Ellos no son los únicos hermanos enfrentados. En Invernalia Sansa y Arya siguen recelando la una de la otra... o al menos eso parece. Sansa prepara un juicio al que acuden todos los Stark de Invernalia y la corte se señores fieles al norte, incluido Meñique. Cuando parece que el acto va a juzgar a Arya... resulta que es un juicio por traición contra Meñique. Los Stark se han cansado de que les maneje y traicione y la sentencia es de muerte. La propia Arya la ejecuta, tal y como decía su padre: el que dicta la sentencia, debe cumplirla.

Los Targaryen no tenían problemas con eso de casarse y procrear con sus hermanos Y... sí: Jon Nieve no es un bastardo. Es Bran, en conversación con Sam Tarly (que ha llegado al muro desde la Ciudadela) quien revela que Jon es en realidad hijo de Rhaegar Targaryen (el hermano muerto de Daenerys) y Lyanna Stark (hermana de Ned Stark). Sí, no lo piensen más: Daenerys es la tía de Jon Nieve. Pero no acaba ahí la cosa: como Rhaegar y Lyanna se habían casado antes de concebirle (en secreto) Jon es... ¡El verdadero heredero legítimo de la casa Targaryen y del trono de hierro! Su verdadero nombre es Aegon Targaryen.

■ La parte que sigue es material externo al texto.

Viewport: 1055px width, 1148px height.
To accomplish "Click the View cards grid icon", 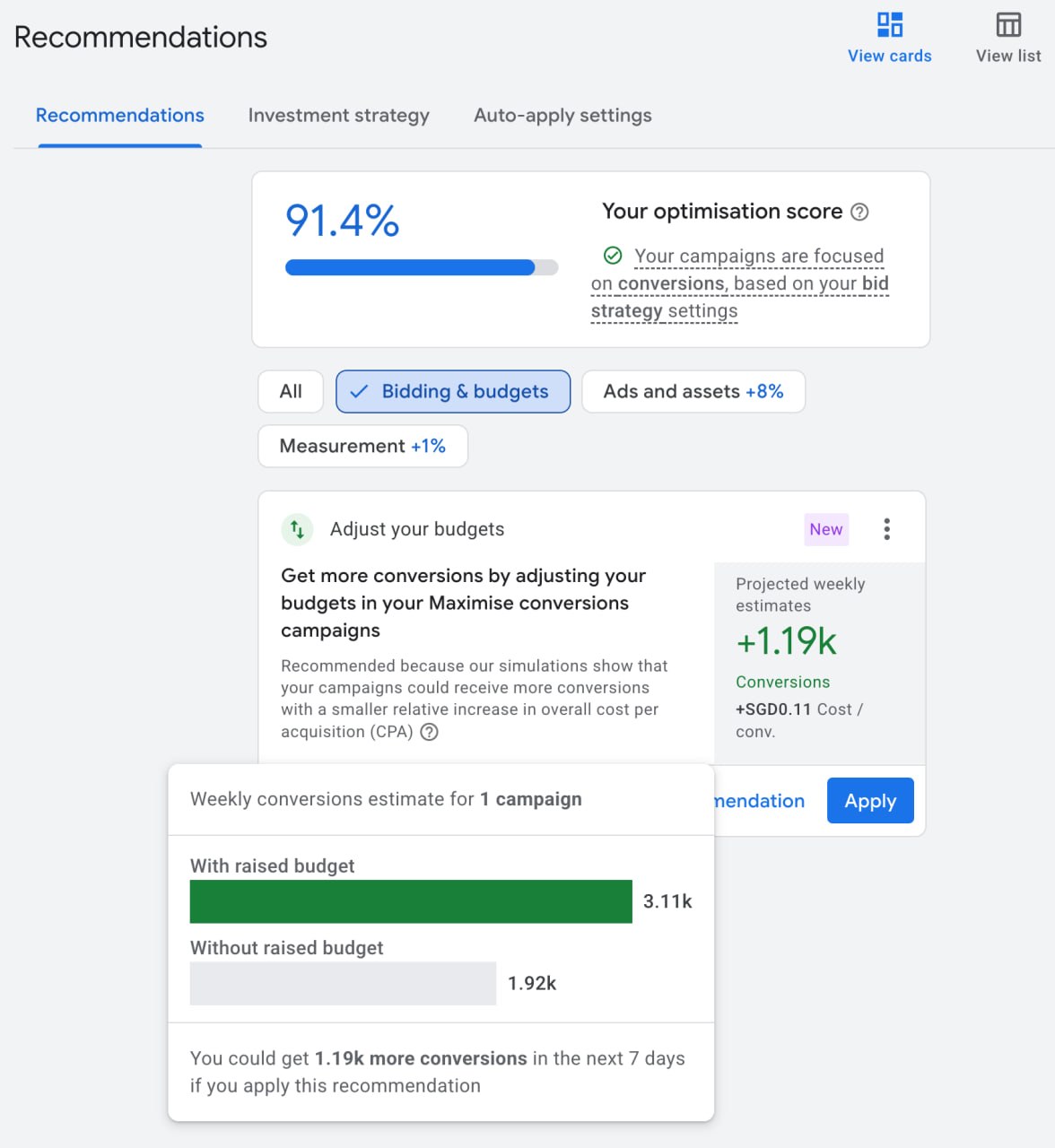I will 889,25.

Y como los Targaryen no tenían problemas con eso de casarse y procrear con sus hermanos, y aún sin saber aún su parentesco, Jon y Daenerys acaban yaciendo en el lecho.

Y mientras los dos tortolitos se calientan ante la llegada del invierno, éste llega en forma de caminantes blancos hasta el muro. No hay problema, los defensores, la guardia de la noche y otros grandes figuras como Tormund 'Matagigantes' y Beric Dondarrion, saben que el muro tiene un fuerte encantamiento, una magia ancestral que no dejará pasar al ejército de los muertos.

Pero, y aquí llega la escena final que te deja con el corazón en un puño, lo que no se imaginaba Brandon el Constructor es que los caminantes blancos llegarían con el Rey de la Noche a lomos de un dragón. Viserion, reclutado por los muertos, ataca con su fuego azul al muro... y el muro cae. El ejército de los muertos ha llegado a Poniente.